O pedido de declaração de ilegalidade com efeitos circunscritos ao caso concreto, com fundamento em inconstitucionalidade é um mecanismo de controlo aplicado a normas regulamentares imediatamente operativas - normas que não dependem de um ato administrativo ou jurisdicional para produzirem os seus efeitos (art.73º/2 CPTA).

                O conceito de “legalidade” é utilizado lato sensu, abarcando como enuncia o excerto acima, tanto a inconstitucionalidade enquanto violação de regras e princípios de natureza constitucional (280º e 281º CRP).  

A doutrina tem discutido de forma acesa a eventual inconstitucionalidade da norma constante do artigo 72º nº2 CPTA, em função da possibilidade conferida ao juiz administrativo de declarar a ilegalidade com efeitos restritos ao caso concreto, colocando-se a questão de saber se a reserva de jurisdição do Tribunal Constitucional abrange não só a declaração de ilegalidade com força obrigatória geral como a declaração de ilegalidade com efeitos circunscritos ao caso concreto.

No sentido da inconstitucionalidade do 73.º, n.º 2, do CPTA, por violação do disposto no artigo 221.º da Constituição F. ALVES CORREIA1. O primeiro argumento é o da violação da reserva de jurisdição constitucional: é ao Tribunal Constitucional que cabe a última palavra em matéria de constitucionalidade de normas. O segundo argumento é o da impossibilidade de interpretação do artigo 73.º, n.º 2, do CPTA em conformidade com a Constituição por contrariar a letra e a vontade do legislador.

No sentido da inconstitucionalidade interpretativa do artigo 73.º, n.º 2, do CPTA, salva por interpretação em conformidade com o disposto no artigo 281.º da Constituição, podem encontrar-se L. LOPES MARTINS e J. ALVES CORREIA2.
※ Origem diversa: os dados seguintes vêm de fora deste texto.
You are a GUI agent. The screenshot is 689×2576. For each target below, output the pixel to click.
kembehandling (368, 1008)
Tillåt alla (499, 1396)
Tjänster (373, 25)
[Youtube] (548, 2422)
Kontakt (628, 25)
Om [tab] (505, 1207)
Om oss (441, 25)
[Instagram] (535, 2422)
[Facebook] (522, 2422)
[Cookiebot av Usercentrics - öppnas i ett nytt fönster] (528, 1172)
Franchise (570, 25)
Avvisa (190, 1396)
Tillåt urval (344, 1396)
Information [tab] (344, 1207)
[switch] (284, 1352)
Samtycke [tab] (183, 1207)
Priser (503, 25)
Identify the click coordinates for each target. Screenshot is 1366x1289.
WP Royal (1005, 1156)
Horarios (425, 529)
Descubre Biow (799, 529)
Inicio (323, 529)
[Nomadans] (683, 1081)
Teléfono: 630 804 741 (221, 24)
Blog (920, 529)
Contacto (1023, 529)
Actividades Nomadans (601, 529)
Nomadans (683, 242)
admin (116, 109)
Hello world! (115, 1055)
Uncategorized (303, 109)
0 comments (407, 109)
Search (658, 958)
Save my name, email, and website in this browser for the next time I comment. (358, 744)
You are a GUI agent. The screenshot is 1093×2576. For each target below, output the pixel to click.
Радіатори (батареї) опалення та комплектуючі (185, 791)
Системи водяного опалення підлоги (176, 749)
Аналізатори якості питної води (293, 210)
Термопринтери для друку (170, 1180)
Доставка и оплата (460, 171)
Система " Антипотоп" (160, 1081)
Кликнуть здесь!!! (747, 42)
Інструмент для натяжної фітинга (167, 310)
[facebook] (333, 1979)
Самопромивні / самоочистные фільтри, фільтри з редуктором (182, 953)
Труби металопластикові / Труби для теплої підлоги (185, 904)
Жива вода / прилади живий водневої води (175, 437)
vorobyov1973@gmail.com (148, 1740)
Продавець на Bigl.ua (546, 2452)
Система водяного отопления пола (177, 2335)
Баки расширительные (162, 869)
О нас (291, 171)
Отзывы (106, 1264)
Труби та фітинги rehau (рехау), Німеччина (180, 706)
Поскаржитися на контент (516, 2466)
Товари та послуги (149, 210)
                No sentido da não inconstitucionalidade do disposto no artigo 73.º, n.º 2, do CPTA, por interpretação conjugada com o disposto nos artigos 280.º, n.º 1, a), 280.º, n.º 1, 2 a), b), c), da Constituição e artigo 70.º, n.º 1 a), c), d) e e), da Lei do Tribunal Constitucional, posição a que se adere plenamente, encontram-se M. AROSO DE ALMEIDA3 e J. C. VIEIRA DE ANDRADE4. A desaplicação de norma num caso, a requerimento de interessado, não produz efeitos de força obrigatória geral: envolve formulação de juízo de inconstitucionalidade, tal como sucede no âmbito da fiscalização incidental em sede de impugnação de ato de aplicação.

                Face ao exposto, verifica-se novamente que a declaração do tribunal é suscetível de incorrer em fragilidades em função da falta de consenso doutrinário quanto à constitucionalidade da norma em questão. Veja-se desde logo que a suscetibilidade de haver através do mecanismo legal estabelecido no artigo 73º nº2 CPTA, normas com efeitos imediatamente operativas inconstitucionais a vigorar parcialmente na medida em que os sujeitos que estejam abrangidos pelo caso julgado favorável, conseguiram através da sua pretensão a desaplicação da norma no caso concreto e consequente revogação substitutiva, diferentemente de todos os cidadãos que há partida estão sujeitos a lesões dos seus direitos e garantias constitucionais.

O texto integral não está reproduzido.